Vragen en Antwoorden

Belgische Senaat

ZITTING 1996-1997


Bulletin 1-38

18 FEBRUARI 1997

Vragen waarop niet werd geantwoord binnen de tijd bepaald door het reglement
(Art. 66 van het reglement van de Senaat)

(N.): Vraag gesteld in 't Nederlands ­ (Fr.): Vraag gesteld in 't Frans


Vice-eerste minister en minister van Binnenlandse Zaken

Vraag nr. 203 van de heer Anciaux d.d. 17 januari 1997 (N.) :
Optreden tegen neonazistische organisaties tijdens de IJzerbedevaart.

Op 28 februari 1996 stelde ik aan u een schriftelijke parlementaire vraag (vraag nr. 100) betreffende de « mogelijkheden tot optreden tegen nationaal-socialistische organisaties, bijeenkomsten en dergelijke ». In bijlage van deze vraag bezorgde ik u een bestelformulier van de verzenddienst Excalibur uit Brugge. Ik stipte toen aan dat deze bestelformulieren en allerlei verboden propagandamateriaal tijdens de IJzerbedevaart onder andere massaal te verkrijgen was in het café « Het Hof van Vlaanderen » te Diksmuide. Eveneens wees ik erop dat extreem-rechtse hordes, zoals de talrijke aanwezige skinheads, geen uitstaans hebben met het pacifistisch en democratisch streven van de Vlaamse Beweging. Ik vroeg dan ook aan u wat u zou ondernemen om dergelijke organisaties te verwijderen uit het straat- en « zaal »-beeld van Diksmuide.
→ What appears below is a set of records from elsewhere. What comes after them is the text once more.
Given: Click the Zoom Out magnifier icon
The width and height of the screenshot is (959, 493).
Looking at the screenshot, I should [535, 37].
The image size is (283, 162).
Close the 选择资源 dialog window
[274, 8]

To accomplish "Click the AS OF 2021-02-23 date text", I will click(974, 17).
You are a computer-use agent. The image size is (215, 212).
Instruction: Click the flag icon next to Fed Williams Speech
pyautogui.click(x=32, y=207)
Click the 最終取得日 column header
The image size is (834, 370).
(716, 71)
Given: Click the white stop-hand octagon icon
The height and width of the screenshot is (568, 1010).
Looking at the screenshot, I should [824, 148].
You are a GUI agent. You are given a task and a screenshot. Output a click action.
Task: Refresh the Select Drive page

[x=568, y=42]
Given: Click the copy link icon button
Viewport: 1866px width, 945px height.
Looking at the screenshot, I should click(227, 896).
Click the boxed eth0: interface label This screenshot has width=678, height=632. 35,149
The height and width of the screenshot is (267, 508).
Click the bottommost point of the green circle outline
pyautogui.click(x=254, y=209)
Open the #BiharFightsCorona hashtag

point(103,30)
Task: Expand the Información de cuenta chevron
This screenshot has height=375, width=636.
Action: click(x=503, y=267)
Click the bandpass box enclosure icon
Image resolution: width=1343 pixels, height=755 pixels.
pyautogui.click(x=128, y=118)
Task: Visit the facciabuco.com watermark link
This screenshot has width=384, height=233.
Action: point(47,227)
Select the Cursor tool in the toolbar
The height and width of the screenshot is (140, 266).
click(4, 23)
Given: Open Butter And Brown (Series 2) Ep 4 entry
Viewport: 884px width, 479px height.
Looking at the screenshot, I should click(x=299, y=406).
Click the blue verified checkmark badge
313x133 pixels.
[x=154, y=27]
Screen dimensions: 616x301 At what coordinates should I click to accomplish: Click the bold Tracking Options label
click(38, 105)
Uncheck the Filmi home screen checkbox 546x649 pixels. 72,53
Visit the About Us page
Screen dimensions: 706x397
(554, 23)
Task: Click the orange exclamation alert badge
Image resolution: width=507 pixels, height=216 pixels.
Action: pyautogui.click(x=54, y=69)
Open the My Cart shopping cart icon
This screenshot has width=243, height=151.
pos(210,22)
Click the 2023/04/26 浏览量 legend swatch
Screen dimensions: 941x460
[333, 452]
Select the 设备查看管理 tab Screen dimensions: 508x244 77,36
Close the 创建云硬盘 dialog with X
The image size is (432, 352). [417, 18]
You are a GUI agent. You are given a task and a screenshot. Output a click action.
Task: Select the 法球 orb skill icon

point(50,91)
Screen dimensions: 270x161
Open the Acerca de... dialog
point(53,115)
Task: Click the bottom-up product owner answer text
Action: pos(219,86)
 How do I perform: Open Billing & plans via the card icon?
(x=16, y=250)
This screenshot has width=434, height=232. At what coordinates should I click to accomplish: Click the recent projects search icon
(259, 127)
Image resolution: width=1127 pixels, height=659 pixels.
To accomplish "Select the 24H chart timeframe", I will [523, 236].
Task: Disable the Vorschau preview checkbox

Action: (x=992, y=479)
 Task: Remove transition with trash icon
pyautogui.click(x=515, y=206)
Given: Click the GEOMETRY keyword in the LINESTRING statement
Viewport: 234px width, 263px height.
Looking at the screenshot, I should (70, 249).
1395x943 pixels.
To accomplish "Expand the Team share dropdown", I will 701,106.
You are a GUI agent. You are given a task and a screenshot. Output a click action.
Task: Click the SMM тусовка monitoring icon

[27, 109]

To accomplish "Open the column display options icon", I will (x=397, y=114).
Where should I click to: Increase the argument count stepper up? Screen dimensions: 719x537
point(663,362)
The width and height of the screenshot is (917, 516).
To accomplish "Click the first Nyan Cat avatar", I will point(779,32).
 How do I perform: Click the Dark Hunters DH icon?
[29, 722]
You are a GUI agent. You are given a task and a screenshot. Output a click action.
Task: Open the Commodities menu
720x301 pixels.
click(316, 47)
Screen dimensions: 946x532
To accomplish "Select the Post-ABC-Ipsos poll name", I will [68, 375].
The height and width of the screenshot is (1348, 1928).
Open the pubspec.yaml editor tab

Als antwoord op mijn vraag stipte u aan dat de verspreiding van nationaal-socialistische propaganda inderdaad ontoelaatbaar is. Ik deel uw mening dat dit een vertrekpunt dient te zijn. U antwoordde bovendien het volgende : « Daarenboven werd er door de lokale overheid tijdens de bedoelde dagen een verbod uitgevaardigd tot het dragen, uitdelen, verkopen, of in het bezit hebben van elke publicatie die de orde kan verstoren en of de openbare opinie kan kwetsen. » Niettegenstaande de inspanningen die u en de lokale overheid reeds hebben ondernomen merk ik dat de verkoop (ook buiten « Het Hof van Vlaanderen ») van nazistische en racistische literatuur, muziek, vlaggen, enz. ongestoord kon gebeuren in augustus 1996. Zelfs het in mijn parlementaire vraag van 28 februari 1996 aangekaarte Excalibur kon men aantreffen in een café vlak naast « Het Hof van Vlaanderen ».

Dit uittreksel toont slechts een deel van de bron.